(Stored entries)
____________________
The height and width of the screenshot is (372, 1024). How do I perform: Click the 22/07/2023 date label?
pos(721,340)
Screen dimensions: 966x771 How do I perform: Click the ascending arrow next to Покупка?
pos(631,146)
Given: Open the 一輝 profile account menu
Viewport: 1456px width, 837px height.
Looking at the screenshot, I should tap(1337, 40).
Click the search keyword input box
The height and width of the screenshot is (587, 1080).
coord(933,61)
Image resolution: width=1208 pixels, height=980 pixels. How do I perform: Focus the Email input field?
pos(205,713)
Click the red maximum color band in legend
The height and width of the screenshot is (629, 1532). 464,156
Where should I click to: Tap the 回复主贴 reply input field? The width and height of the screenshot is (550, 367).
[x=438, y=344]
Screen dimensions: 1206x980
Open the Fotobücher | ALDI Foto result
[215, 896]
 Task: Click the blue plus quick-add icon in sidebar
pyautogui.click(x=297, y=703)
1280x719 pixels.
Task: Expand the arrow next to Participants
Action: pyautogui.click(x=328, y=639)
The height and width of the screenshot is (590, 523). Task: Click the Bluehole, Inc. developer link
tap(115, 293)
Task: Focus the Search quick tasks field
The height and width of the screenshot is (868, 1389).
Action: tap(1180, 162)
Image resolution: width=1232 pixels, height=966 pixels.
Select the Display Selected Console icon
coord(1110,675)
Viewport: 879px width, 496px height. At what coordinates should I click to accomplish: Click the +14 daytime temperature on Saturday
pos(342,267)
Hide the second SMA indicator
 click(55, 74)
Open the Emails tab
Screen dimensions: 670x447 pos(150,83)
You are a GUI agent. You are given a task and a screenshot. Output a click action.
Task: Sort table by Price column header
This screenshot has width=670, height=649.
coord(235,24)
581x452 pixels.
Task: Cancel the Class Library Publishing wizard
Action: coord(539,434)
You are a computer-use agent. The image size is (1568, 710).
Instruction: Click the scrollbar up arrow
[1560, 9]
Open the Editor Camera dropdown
____________________
§ WORK REQUEST
Taking the records above as input, show every line in which the word "agent" is present.

§ WRITTEN RESPONSE
You are a GUI agent. You are given a task and a screenshot. Output a click action.
You are a computer-use agent. The image size is (1568, 710).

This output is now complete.